Fears of a global recession are on the rise, part of the yield curve has inverted and earnings are expected to slow this year.
With all that, it’s starting to look like the Federal Reserve has made a big mistake, said Barry Bannister, Stifel’s head of U.S. equity strategy.
“The economy is about six months after Fed action. The Fed over-hiked by twice in the fourth quarter and that was really part and parcel why we had such a big sell-off. The economic effect of that is going to show up towards mid-year,” Bannister said Thursday on “Trading Nation.”

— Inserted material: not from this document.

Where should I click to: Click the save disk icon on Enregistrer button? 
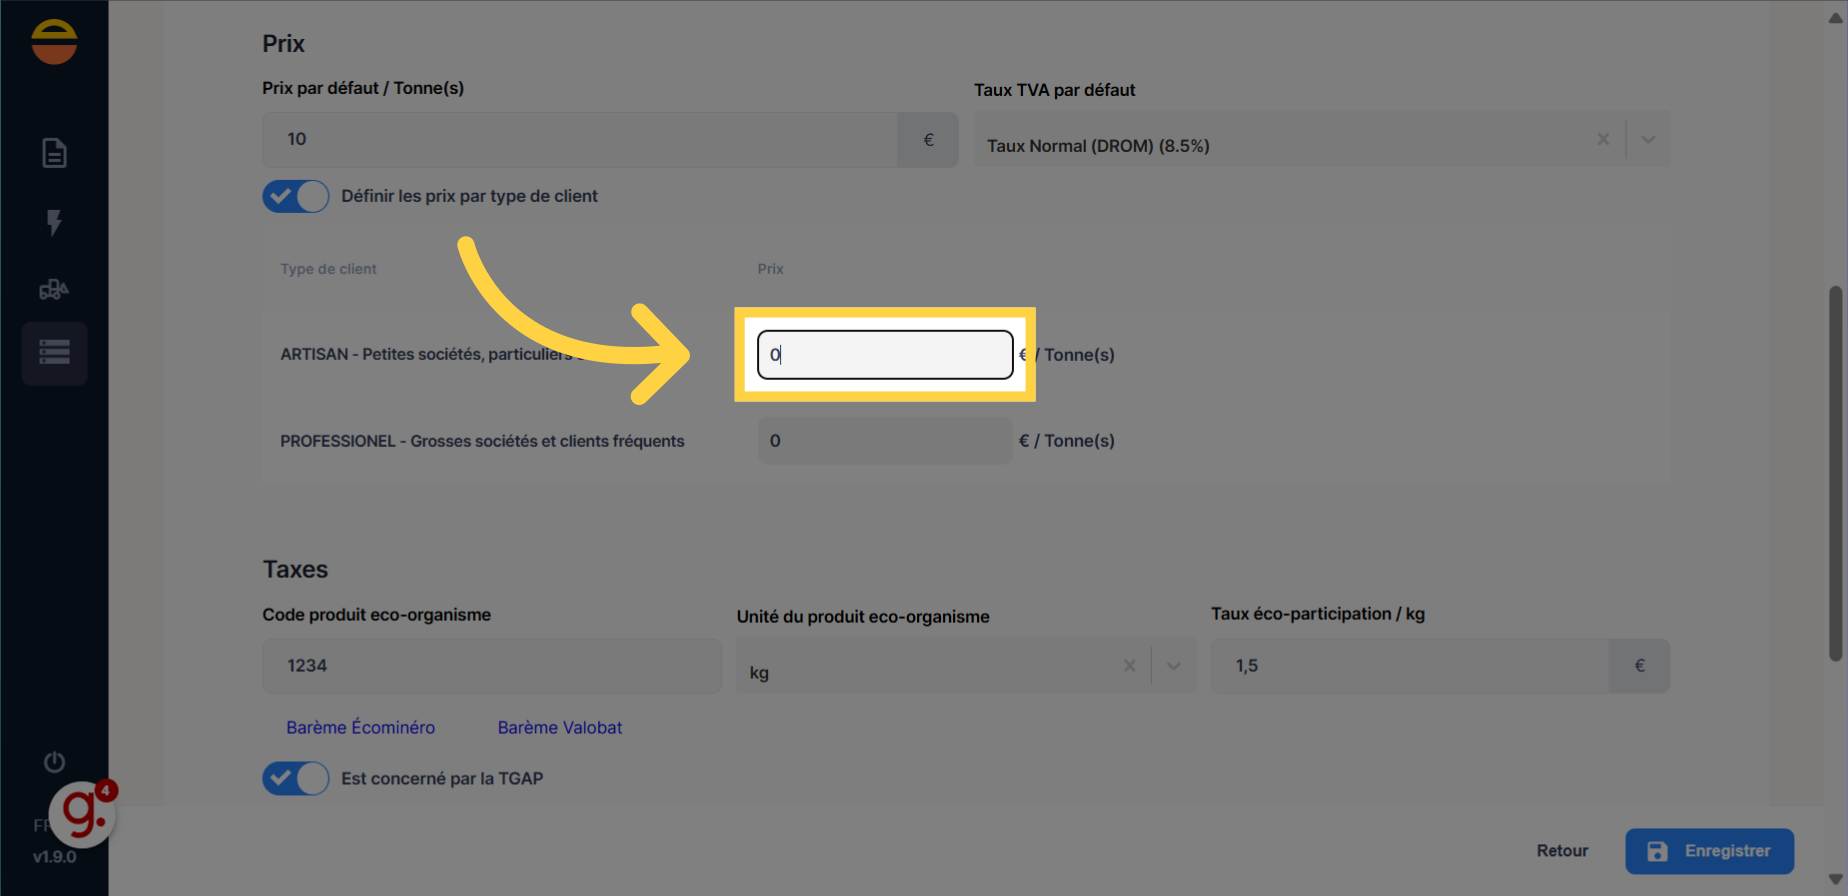1659,851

The Federal Open Market Committee last raised rates by a quarter point in December, boosting the benchmark funds rate to a range of 2.25 percent to 2.5 percent. That marked the fourth rate increase since Jerome Powell assumed the chair. At the December meeting, it also forecast two hikes in 2019.

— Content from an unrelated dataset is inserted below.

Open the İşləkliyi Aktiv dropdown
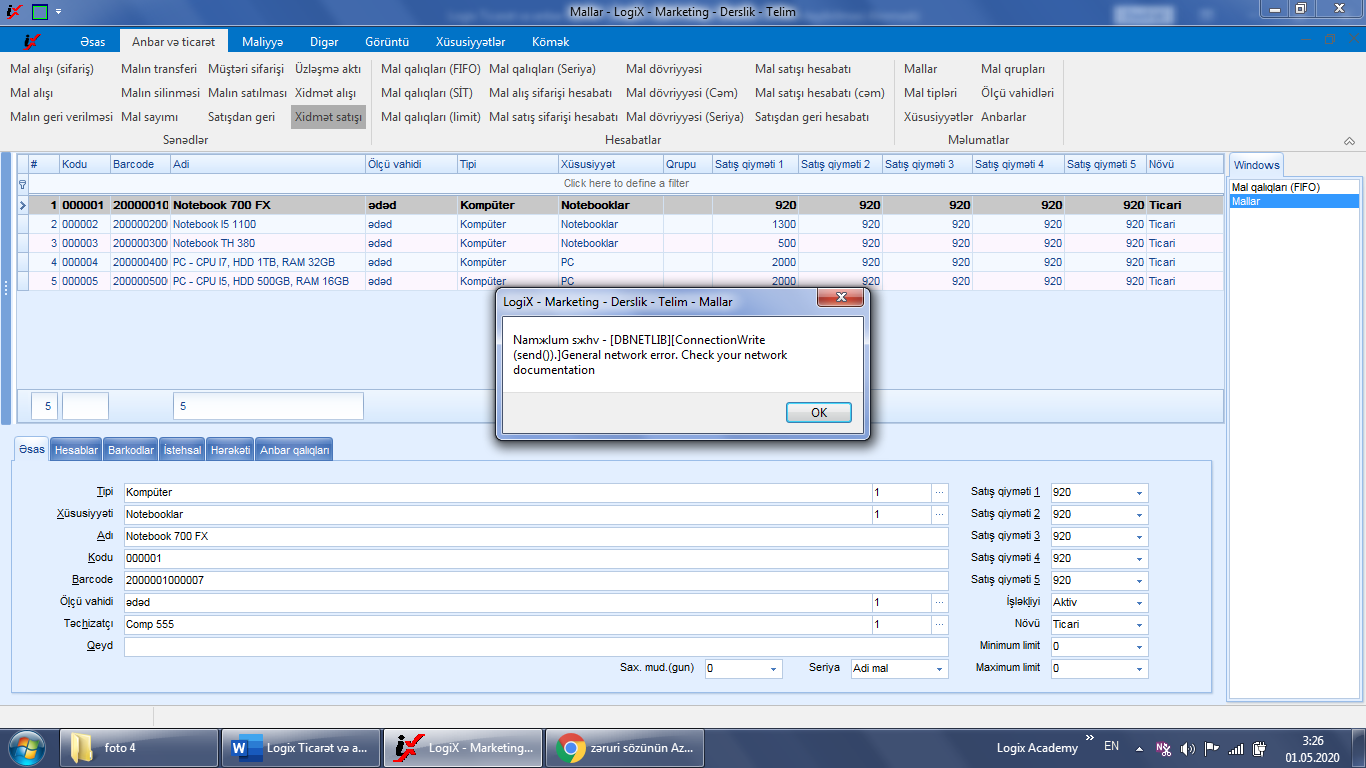Screen dimensions: 1366x768 [1139, 603]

Its forecast looks markedly different just months later. By its March meeting, the Fed had ratcheted down expectations to zero rate hikes this year and the market is even pricing in the potential for a rate cut in 2019.
If economic conditions continue to worsen, and the market reacts poorly, it may need to do even more than one cut to right the ship, said Bannister.

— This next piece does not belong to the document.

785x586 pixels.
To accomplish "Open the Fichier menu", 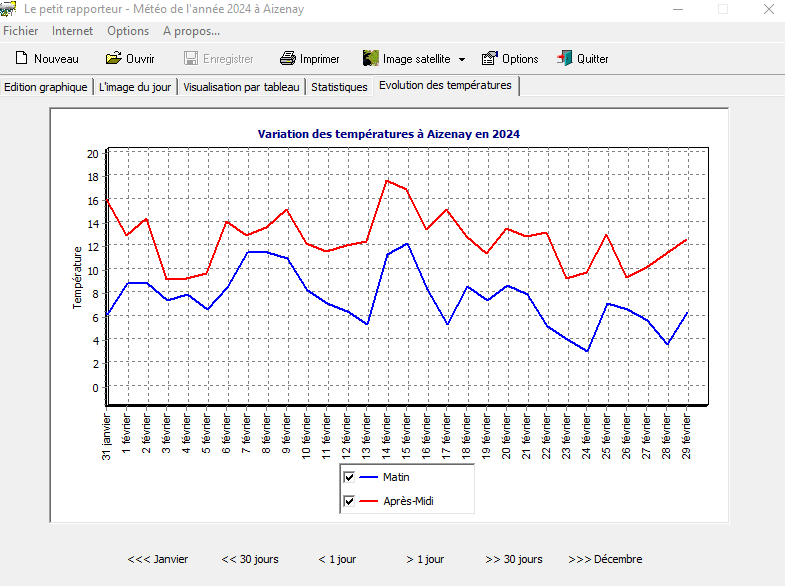I will tap(21, 31).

“We know the first quarter is weak but if it continues into the second quarter, that’s going to be evidence that the market was right back in the fourth quarter. The problem the Fed has is it’s kind of a chicken and an egg. They’re going to have to see some eggs broken in the economy before the Fed goes chicken,” he said.
Bannister said two rate cuts could be appropriate based on his forecasts for a weakening U.S. economy. He anticipates disappointing inflation, slower nominal and real growth, weakness abroad, and a failed retail revival.
Still, it may take some convincing for the Fed to act, he said.
“In the Fed’s view, they’ve already given us enough red meat. They’ve given us a quicker taper of the quantitative tightening. They took all the dots out of 2019. So it’s going to take a lot for the Fed to cut rates and I think that would be evidenced by economic and market weakness. From all the things that we’re watching, it looks like this risk trade is starting to peter out a little bit,” Bannister said.
Bannister is less bullish than most of the street. He anticipates S&P 500 aggregate earnings at $161 in 2019, below the $167.65 estimated by analysts surveyed by FactSet. That earnings estimate gives Bannister a S&P 500 target of 2,750 for year-end. That target implies 2 percent downside from current levels.